Ils ont 8 ans et se déplacent sur un Lego dont les pièces s’imbriquent avec des petits bruits caractéristiques. Ce sont eux, les enfants, qui organisent l’espace, construisent des pupitres ou un siège, déplacent une maman Playmobil ou vont chercher un père habillé en footballeur : «Bonjour les clichés, on n’a pas trop le choix chez Playmobil.» C’est joyeux et rythmé, les six jeunes amateurs qui ont pris le plateau sont visiblement heureux d’être là, face à nous, les adultes, qu’ils mettent sur la sellette en leur adressant, deux fois durant la représentation, une mitraille de questions, «car peut-être qu’il y a des parents ce soir dans la salle». Laquelle salle répond affirmativement un peu comme au Guignol du Luxembourg. Comment concevoir un spectacle qui ne soit pas exhibitionniste ni manipulateur, avec des enfants qui évoquent le sujet le plus intime, banal et explosif qui soit : la séparation de leurs parents, et parfois le constat, comme le note très calmement une petite fille, que ses parents «étaient déçus d’obtenir une garde alternée car aucun d’eux ne voulait la garde, maman avait besoin de temps pour travailler, et la nouvelle amoureuse de papa ne voulait pas d’enfant à la maison». Durant cette heure, il arrive que les spectateurs soient bouleversés, et ce sont les enfants, par leurs sourires, une certaine distance qu’ils prennent lorsque ce qu’ils énoncent est trop dur à entendre, qui paraissent prendre en charge cette émotion et protéger le public.
Flûte à bec
Lorsqu’on s’installe dans la salle, l’oeil est attiré par Swann, projetée sur le mur de Lego, qui se coiffe, se décoiffe, s’approche de la caméra, fait des grimaces, puis demande si on l’entend. Non, elle n’est pas là ce soir, elle s’excuse car «normalement», elle joue dans le spectacle. Mais comme ses parents n’ont pas réussi à se mettre d’accord, elle est sur le plateau un week-end sur deux. «Et voilà, pas de chance pour vous, c’est la mauvaise semaine», sourit-elle en nous souhaitant une bonne représentation. Qui commence par l’air des trompettes d’Avignon, joué à la flûte à bec, et comme il se doit, il y a forcément un enfant qui joue faux. Exprès faux ? Vraiment faux ? Ou manière de nous signaler que la perfection n’est pas l’objectif ?

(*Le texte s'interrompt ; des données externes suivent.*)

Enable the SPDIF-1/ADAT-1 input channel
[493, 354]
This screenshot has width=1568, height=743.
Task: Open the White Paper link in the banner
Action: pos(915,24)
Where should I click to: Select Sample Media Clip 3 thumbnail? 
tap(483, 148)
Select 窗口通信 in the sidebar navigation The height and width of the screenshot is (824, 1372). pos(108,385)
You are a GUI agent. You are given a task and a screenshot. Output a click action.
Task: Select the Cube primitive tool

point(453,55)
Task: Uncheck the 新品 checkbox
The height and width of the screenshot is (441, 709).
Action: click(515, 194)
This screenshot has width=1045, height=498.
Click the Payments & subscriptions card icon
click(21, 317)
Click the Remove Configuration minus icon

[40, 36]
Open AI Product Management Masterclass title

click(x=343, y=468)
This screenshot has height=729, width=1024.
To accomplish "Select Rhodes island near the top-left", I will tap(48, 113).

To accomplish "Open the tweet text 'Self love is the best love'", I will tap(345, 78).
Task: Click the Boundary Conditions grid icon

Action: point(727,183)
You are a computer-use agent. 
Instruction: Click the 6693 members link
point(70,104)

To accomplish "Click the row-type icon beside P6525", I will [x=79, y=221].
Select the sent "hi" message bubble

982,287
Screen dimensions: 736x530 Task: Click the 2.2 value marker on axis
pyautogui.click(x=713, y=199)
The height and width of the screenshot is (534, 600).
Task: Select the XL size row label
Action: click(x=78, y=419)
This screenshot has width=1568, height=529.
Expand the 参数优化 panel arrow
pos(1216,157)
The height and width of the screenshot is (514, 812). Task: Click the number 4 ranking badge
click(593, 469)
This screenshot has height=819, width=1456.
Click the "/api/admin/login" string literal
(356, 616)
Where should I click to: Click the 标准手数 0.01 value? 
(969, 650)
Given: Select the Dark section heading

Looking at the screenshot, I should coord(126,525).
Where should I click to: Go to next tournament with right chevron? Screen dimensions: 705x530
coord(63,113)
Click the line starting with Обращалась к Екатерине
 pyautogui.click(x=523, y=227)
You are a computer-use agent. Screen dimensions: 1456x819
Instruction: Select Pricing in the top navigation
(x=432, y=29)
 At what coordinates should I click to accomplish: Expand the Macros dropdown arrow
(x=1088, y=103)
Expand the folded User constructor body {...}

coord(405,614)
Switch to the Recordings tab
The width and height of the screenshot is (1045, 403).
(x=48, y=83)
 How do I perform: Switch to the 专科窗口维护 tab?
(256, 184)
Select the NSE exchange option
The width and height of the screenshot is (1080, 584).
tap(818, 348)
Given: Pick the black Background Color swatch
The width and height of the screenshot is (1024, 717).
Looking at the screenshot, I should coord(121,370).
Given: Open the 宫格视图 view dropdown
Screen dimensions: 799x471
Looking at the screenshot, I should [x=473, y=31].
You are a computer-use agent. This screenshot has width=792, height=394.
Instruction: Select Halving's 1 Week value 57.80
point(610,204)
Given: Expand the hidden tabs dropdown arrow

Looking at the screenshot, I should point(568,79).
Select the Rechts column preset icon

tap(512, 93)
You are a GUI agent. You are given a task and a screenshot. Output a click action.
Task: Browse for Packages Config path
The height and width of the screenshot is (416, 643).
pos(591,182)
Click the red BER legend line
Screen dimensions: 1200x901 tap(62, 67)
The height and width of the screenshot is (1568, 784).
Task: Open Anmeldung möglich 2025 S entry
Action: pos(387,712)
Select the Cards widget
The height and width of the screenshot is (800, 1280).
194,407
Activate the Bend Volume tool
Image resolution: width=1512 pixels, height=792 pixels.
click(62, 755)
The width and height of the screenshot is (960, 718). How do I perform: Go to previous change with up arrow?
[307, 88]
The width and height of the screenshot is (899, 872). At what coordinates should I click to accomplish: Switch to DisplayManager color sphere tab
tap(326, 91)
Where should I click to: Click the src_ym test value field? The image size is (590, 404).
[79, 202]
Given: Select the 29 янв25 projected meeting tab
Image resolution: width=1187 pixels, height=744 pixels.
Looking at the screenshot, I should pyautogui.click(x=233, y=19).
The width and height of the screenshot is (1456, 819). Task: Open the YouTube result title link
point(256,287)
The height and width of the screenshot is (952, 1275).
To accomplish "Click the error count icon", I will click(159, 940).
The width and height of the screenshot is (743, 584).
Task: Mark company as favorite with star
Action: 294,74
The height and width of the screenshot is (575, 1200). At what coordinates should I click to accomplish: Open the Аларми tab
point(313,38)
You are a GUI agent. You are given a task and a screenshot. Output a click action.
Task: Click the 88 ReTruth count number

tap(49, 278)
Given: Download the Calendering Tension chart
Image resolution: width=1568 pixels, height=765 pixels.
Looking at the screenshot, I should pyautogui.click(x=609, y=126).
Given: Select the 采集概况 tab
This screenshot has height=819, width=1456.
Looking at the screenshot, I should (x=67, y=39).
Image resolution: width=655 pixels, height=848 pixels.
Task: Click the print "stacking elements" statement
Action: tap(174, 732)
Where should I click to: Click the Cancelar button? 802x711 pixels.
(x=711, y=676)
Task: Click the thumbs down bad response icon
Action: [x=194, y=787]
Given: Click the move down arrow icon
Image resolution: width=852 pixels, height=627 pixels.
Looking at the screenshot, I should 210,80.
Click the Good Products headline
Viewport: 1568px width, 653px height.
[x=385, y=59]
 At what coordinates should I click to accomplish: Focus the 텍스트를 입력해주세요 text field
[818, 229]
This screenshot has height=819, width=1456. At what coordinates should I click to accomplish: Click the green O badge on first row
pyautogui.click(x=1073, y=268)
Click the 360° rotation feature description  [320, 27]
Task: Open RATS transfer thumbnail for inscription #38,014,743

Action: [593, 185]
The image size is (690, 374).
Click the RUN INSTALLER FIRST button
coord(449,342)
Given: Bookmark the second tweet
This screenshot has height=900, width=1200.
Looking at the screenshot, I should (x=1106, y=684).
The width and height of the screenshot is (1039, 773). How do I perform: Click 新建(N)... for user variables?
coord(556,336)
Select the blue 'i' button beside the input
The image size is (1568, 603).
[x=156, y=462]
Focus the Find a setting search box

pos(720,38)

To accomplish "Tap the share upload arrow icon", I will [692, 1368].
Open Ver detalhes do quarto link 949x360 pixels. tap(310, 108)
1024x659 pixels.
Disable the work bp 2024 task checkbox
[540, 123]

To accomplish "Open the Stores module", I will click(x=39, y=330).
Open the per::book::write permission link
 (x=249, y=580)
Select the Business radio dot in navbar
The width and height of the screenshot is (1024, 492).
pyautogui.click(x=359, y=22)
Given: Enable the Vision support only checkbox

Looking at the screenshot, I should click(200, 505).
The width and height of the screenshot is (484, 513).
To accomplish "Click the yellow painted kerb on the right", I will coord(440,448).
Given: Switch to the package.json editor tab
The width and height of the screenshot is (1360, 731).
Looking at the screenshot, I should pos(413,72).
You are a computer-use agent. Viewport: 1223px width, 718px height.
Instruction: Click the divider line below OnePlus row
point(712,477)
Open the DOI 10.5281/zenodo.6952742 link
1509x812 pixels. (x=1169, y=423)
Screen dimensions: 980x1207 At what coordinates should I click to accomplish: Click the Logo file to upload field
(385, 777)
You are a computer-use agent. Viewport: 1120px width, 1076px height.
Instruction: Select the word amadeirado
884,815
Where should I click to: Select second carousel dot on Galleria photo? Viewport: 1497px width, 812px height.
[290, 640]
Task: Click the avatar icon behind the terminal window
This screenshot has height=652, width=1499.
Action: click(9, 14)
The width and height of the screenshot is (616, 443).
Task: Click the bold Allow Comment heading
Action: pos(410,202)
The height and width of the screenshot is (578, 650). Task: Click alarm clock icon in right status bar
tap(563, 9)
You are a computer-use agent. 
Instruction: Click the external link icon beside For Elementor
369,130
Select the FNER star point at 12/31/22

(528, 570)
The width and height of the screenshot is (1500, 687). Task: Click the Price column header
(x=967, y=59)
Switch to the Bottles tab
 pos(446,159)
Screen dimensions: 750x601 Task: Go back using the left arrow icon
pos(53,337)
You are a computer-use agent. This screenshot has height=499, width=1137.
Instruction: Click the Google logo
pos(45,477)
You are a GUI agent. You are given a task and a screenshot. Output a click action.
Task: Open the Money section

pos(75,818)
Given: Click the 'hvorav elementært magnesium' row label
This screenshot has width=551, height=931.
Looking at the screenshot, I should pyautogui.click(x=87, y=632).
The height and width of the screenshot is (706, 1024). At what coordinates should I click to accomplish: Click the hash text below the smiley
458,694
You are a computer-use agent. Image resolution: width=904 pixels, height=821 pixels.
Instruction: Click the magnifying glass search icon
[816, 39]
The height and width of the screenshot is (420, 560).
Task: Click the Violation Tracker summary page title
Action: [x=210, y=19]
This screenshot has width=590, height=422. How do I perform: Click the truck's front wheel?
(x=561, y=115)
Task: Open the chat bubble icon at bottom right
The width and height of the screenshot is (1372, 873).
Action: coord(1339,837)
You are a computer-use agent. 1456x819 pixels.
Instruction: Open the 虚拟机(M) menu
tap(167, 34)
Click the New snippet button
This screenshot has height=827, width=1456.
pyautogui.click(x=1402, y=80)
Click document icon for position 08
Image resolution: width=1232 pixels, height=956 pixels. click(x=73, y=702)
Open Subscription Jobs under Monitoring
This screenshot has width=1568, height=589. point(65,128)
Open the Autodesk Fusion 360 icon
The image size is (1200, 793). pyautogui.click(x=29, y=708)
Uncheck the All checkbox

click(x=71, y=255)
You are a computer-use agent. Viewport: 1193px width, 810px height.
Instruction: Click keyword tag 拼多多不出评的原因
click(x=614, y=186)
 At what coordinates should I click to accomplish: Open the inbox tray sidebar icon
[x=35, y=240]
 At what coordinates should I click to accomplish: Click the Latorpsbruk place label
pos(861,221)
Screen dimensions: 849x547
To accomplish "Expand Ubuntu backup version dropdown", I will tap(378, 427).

Comme toujours dans les spectacles de Mohamed El Khatib, il est impossible de discerner l’invention du documentaire, à moins de poser la question au metteur en scène. Ce qui emporte, c’est comment les enfants prennent au sérieux les contraintes et les transforment en quelque chose de libérateur, se battent avec l’apprentissage du texte construit à partir de leurs propres mots. Comment ils luttent contre la récitation et obéissent à l’injonction paradoxale d’être spontanés. Ce qui entraîne, c’est comment le groupe se forme, suscite une dramaturgie, converse et échappe à ce qui aurait pu être un catalogue d’anecdotes. Ce sont les enfants rencontrés dans toutes sortes d’écoles primaires («dans plein de pays», croit savoir Aaron), qui ont choisi le sujet de la pièce. «La "dispute", comme les enfants l’appellent, était le thème qui revenait systématiquement quel que soit le milieu social. Elle revenait le plus souvent sous la forme de ses conséquences : l’organisation du temps et de l’espace, avoir deux maisons mais pas forcément deux chambres, une maison qu’on dit chez soi, et l’autre qu’on nomme "chez papa"», explique Mohamed El Khatib. Avec sa cheffe de projet, Marie Desgranges, le metteur en scène a rencontré une centaine d’enfants dans plusieurs écoles primaires, «250», précise Aaron. «Mais il n’y a pas eu de sélection», affirme El Khatib. «Notre crainte, ajoute Marie Desgranges, était qu’on apprenne des choses terribles lors de l’élaboration du spectacle. Dans ce cas, on ne peut pas faire comme si de rien n’était. Il y a des paroles qu’on n’a pas pu intégrer au spectacle mais qu’on a dû gérer.»
Changements
Les enfants ont le droit de mentir. Comme Imran, par exemple, qui a fait croire au metteur en scène, grâce à des détails qui ne s’inventent pas, que ses parents étaient séparés, pour être intégré dans le spectacle. Les enfants peuvent choisir de ne pas dire leur propre histoire, mais celle de leur camarade. A moins que ce soit le metteur en scène qui le décide, en mêlant plusieurs récits. Camille regrette que sa partie lui paraisse éloignée de sa propre vie car «ça aurait été plus facile d’apprendre le texte et je n’aurais pas eu à mentir». «Même si c’est ça, le théâtre !» coupe un garçon. Eloria, elle, déplore des changements de texte permanents. «C’est un peu énervant : t’apprends un texte, tu le sais bien avec tous les détails, et tous les jours, ça change, Mohamed t’en apporte un nouveau !» Le metteur en scène, lui, souhaite que les enfants parviennent à des moments «plus improvisés», qu’ils se détachent du texte. Durant les répétitions brévissimes - quatre heures par jour pendant les vacances de la Toussaint et cinq jours en août, certains enfants arrivant trois jours avant la première -, il ne s’agit pas de faire et refaire. Et c’est séparément mais sur le même plateau que Mohamed El Khatib travaille avec chacun d’entre eux. Un enfant, qui s’est renseigné avant de venir, questionne : « C’était une femme, Marie Vaux ? »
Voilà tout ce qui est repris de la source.